> [WHAT NEEDS TO BE DONE]
In the marriage forum post below, how many children does the poster have, and how old are they?

***** TEXT EXTRACT *****

# Stuck and Need Help, made some bad mistakes



## Besson (May 29, 2015)

:crying:

I have made a stupid mistake and think that I have ruined my marriage.

I am 38 and married to my wife of 30 - (B'day yesterday) with the 3 most beautiful children 5, 4 and 11 months old. 

The story behind my situation is complex and long, I will try my best to be clear and be honest 

First some background. I am by no means a perfect husband and when I first met my wife 10 years ago she was my first real serious relationship. We got together and things were good. I however had some issues regarding sex and would "sulk" in a totally unacceptable way if we didn't "get it on" , this led my wife to feel forced into having sex with me just to keep me happy and from days of stomping around the house in silence. This is a horendous thing that I did, which was extremely damaging to my wife and something that I wish I could have seen more clearly the effect of. This is not the main point of the post but needs to be said to give clarity of the situation.

***** RECORDED INFORMATION *****

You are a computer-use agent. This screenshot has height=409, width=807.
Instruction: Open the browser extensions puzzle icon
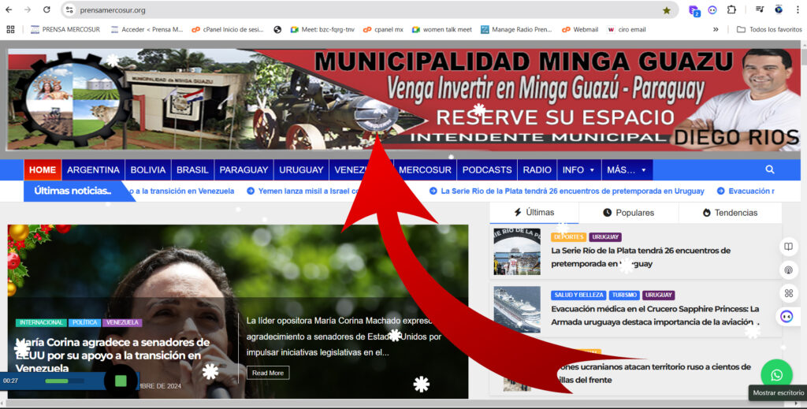click(731, 10)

*****

> [CORRECT RESULT]
Three children, aged 5, 4 and 11 months.